Task objective:
Retype the entries from the line containing "Given: Click info@agency.com" through the line containing "Zalo from the", including both of those lines, and give only these lines.

Available records:

▬▬▬▬▬▬

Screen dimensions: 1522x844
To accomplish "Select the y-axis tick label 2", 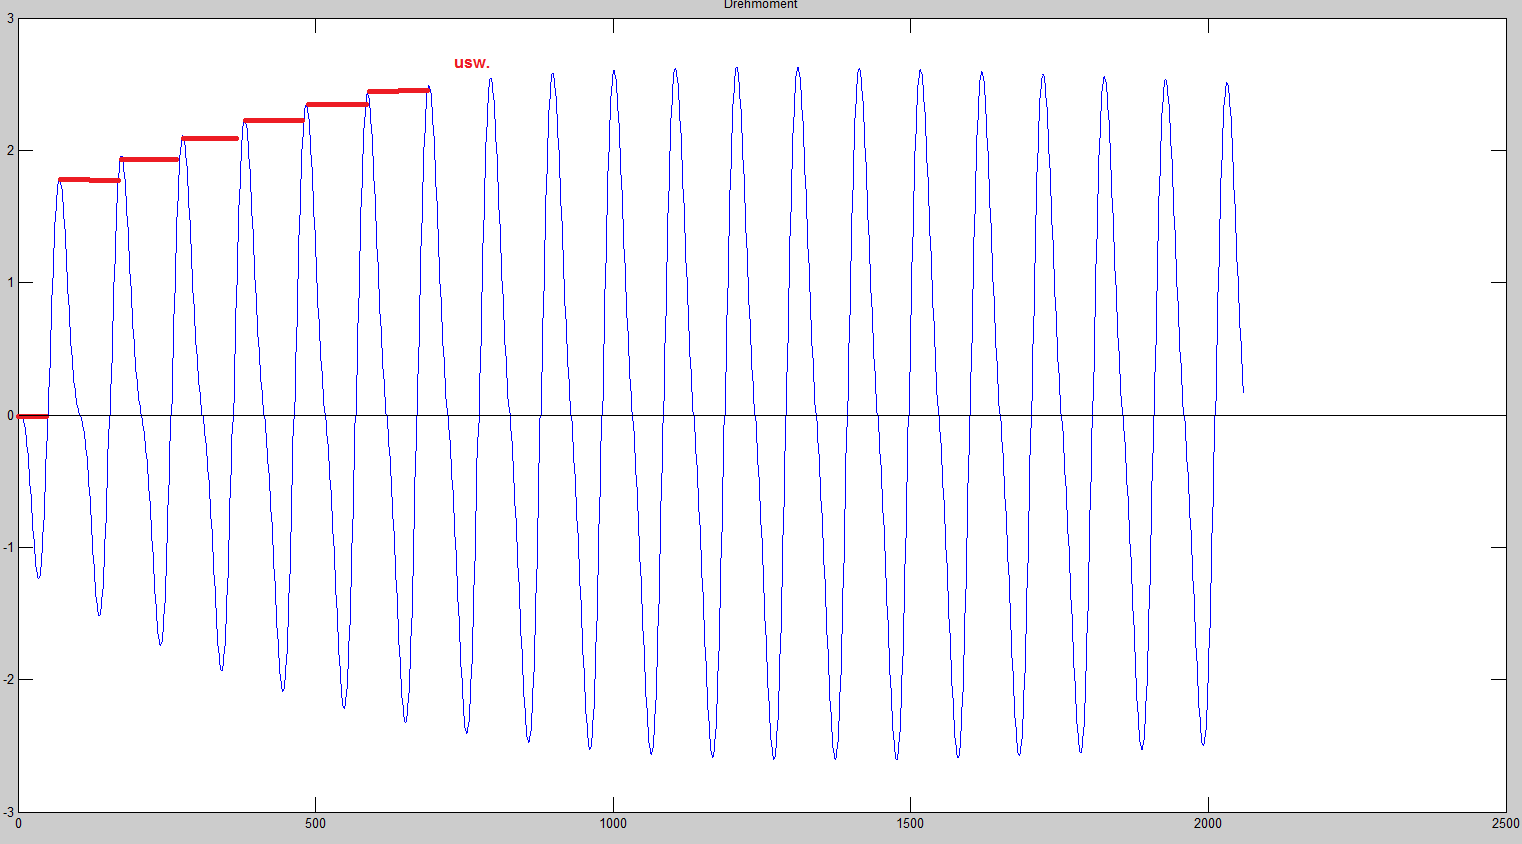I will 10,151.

▬▬▬▬▬▬

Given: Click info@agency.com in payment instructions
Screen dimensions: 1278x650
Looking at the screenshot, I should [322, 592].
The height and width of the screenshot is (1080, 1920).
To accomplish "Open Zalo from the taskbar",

▬▬▬▬▬▬

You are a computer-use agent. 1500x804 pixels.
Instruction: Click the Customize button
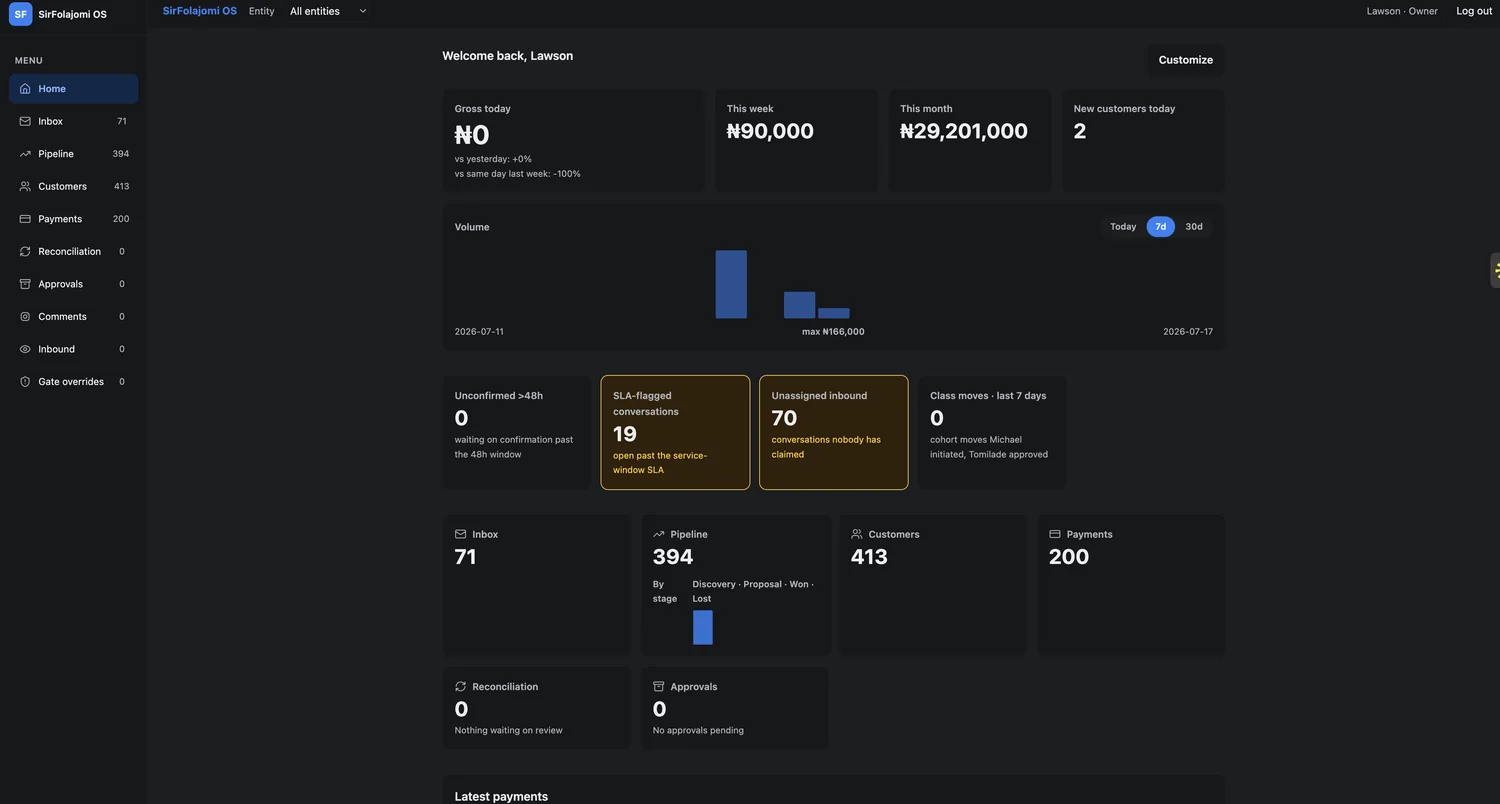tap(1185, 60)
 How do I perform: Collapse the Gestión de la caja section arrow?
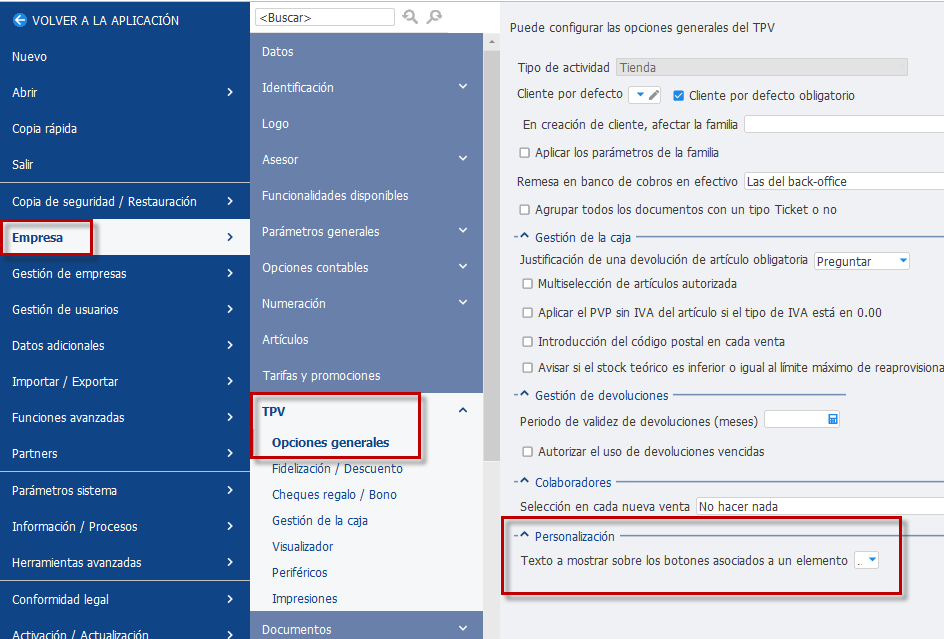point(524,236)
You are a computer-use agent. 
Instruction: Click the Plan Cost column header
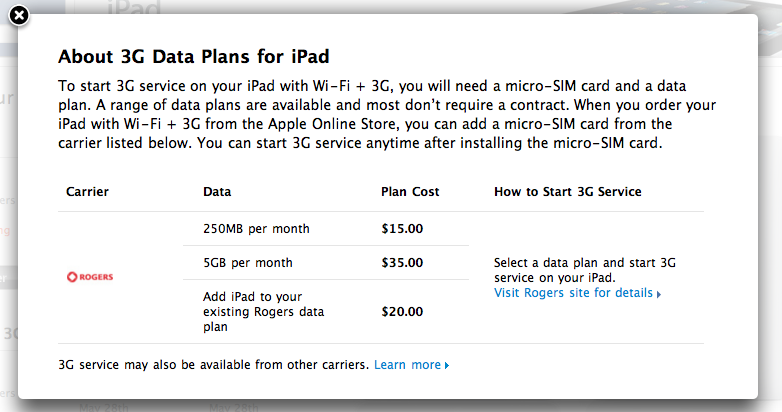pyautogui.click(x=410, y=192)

▬▬▬▬▬▬

Problem solution:
Given: Click info@agency.com in payment instructions
Screen dimensions: 1278x650
Looking at the screenshot, I should [322, 592].
The height and width of the screenshot is (1080, 1920).
To accomplish "Open Zalo from the taskbar",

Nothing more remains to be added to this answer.